Le relazioni sociali: ci sarà un cambiamento in positivo e saranno apprezzate di più proprio per l’isolamento forzato?
Oggi raccontiamo di persone che si incontrano a distanza sui balconi, che ritrovano forme di condivisione, ma questi sono gesti apotropaici, che servono ad esorcizzare la paura. In realtà siamo un Paese con una scarsa socialità, poco senso civico e molto egoismo. Lo raccontò bene già Leopardi a suo tempo. Questa epidemia ha dato un colpo durissimo ad una socialità fragile. Pensiamo soprattutto a chi sulla socialità fa conto per l’assistenza e la sopravvivenza, come gli ultimi della società, le persone senza casa, senza fissa dimora, coloro che sono affetti da malattie gravi. Finora potevano contare sull’attenzione di associazioni, volontari, di una comunità, e oggi le difficoltà nel garantire una continuità a questo aiuto si sono moltiplicate, perché il Coronavirus ha abolito la promiscuità.
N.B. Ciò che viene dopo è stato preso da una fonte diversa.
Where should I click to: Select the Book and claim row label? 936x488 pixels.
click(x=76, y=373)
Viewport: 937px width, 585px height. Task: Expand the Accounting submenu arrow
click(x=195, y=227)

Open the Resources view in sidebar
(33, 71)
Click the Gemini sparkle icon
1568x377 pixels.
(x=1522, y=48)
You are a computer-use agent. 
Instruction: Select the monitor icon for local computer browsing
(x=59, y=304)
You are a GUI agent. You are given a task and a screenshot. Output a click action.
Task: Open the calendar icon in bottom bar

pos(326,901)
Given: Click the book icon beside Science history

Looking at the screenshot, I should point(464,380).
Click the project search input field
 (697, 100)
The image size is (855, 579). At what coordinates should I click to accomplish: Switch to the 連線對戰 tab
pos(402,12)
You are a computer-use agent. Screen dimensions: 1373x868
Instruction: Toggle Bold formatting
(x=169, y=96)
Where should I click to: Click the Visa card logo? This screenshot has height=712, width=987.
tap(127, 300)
La speranza è che non ci sia una totale assuefazione ad un livello di vita dove non solo la sicurezza è precipitata, ma anche il livello di cura cali pericolosamente: gli ospedali al momento hanno rinviato tutto ciò che non è urgente, e le persone seguite per altri motivi che non riguardano il virus rischiano di tenersi addosso anche la paura delle cure mancate. Agire senza attendere le emergenze deve diventare la priorità: pensiamo alla telemedicina, di cui si parla dagli anni Novanta ma che concretamente non è mai diventata uno strumento di prossimità, non rimandiamo più i servizi che in situazioni come quella di oggi avrebbero sicuramente aiutato.